The presence and popularity of cars running on alternate fuel technology is becoming increasingly evident and the numbers reflect it too. Nowhere, perhaps, is the rise more evident that in Europe where several countries have rolled out massive incentives to popularize electric vehicles. As such, the demand for plug-in hybrids and EVs in the month of September here outpaced the demand for diesel vehicles for the first time ever.
The fact that PHEVs and EVs are now relegating diesel vehicles to the sideline in key European markets only goes to underline the rising significance of such vehicles. That several governments here are pushing forward to make these vehicles more accessible, more affordable and with the necessary support infrastructure being constantly upgraded, the future may well be green.

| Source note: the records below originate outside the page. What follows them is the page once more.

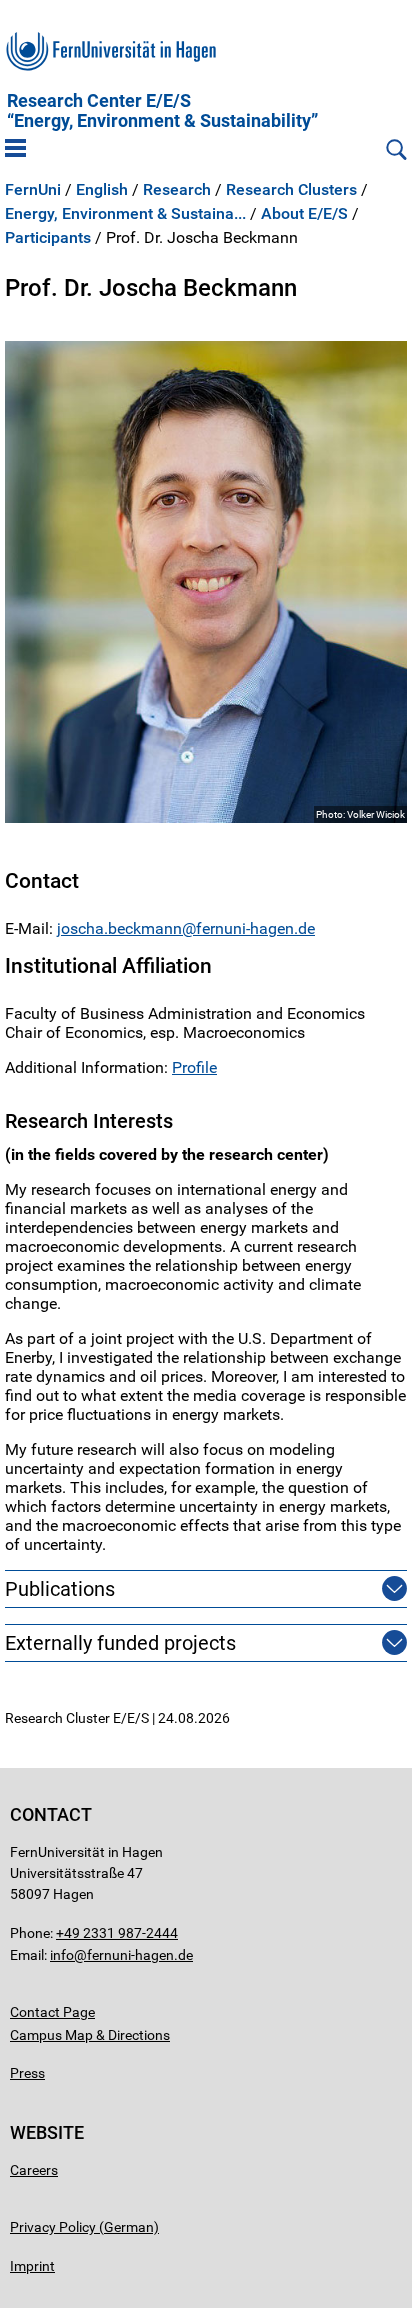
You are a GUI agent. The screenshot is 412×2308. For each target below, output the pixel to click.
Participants (48, 238)
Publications (60, 1589)
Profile (194, 1067)
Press (27, 2073)
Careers (34, 2170)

Reports suggest that in September, one in every four cars registered in Europe was either a PHEV or an EV. This covers markets in as many as 27 countries. According to JATO, a global supplier of automotive business intelligence based out of the UK, the market share of diesel has fallen to a record low of 24.8%, down from 50% of all registrations nearly a decade ago. In sharp contrast, hybrids and mild-hybrids grew by leaps and bounds in terms of registration, rising in volume by 124%. "The shift from ICEs to EVs is finally taking place. Although this is largely down to government policies and incentives, consumers are also now ready to adopt these new technologies," said Felipe Munoz, Global Analyst at JATO Dynamics.

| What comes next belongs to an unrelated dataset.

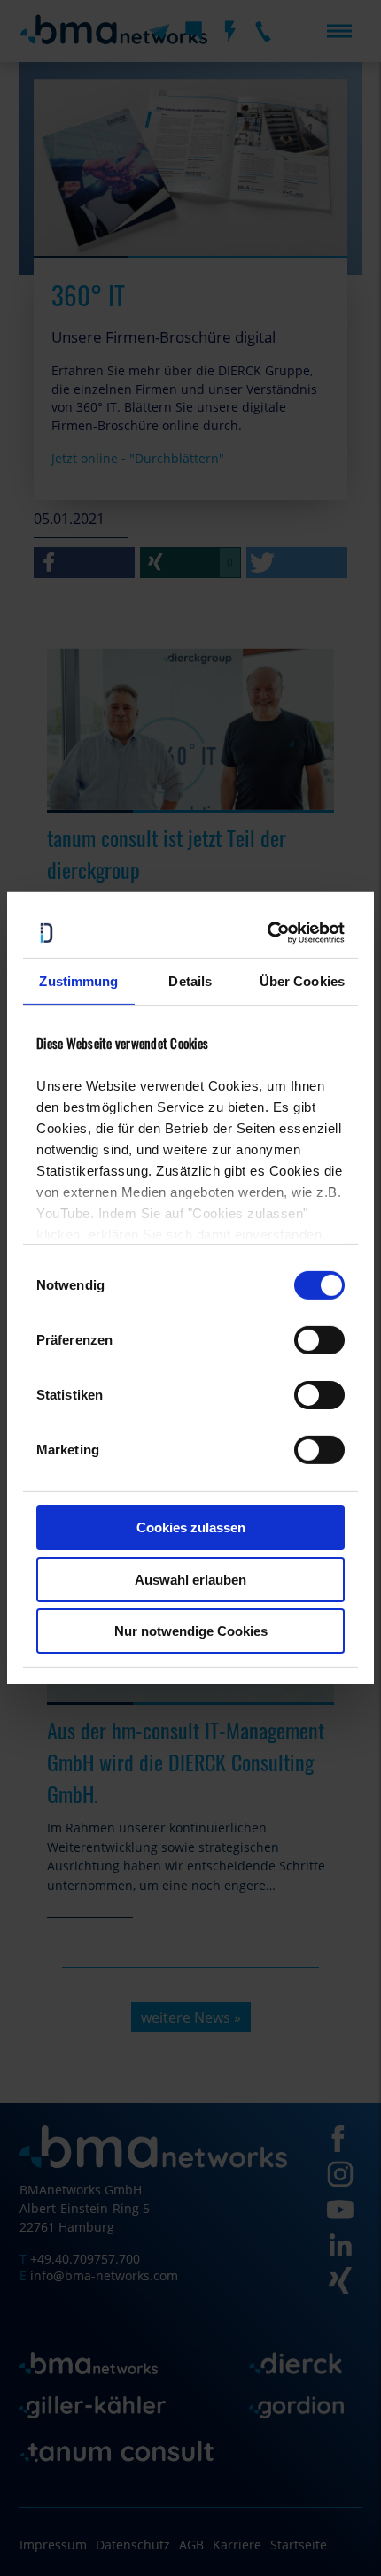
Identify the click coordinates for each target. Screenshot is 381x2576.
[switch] (319, 1340)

The charge in the pure-electric category, unsurprisingly, was led by Tesla with Volkswagen and Renault in the tow. The Volkswagen brand, however, is Europe's top EV manufacturer here with Mercedes-Benz leading in terms of manufacturing PHEVs.
When it comes to selling PHEVs, Toyota and Lexus together have a 32% market share, followed by Ford, Suzuki and BMW.
While diesel vehicles were dominant in the new sales business in Europe just five years ago, the surge of PHEVs and EVs is both remarkable as well as impressive. Analysts believe that the charge could indeed continue.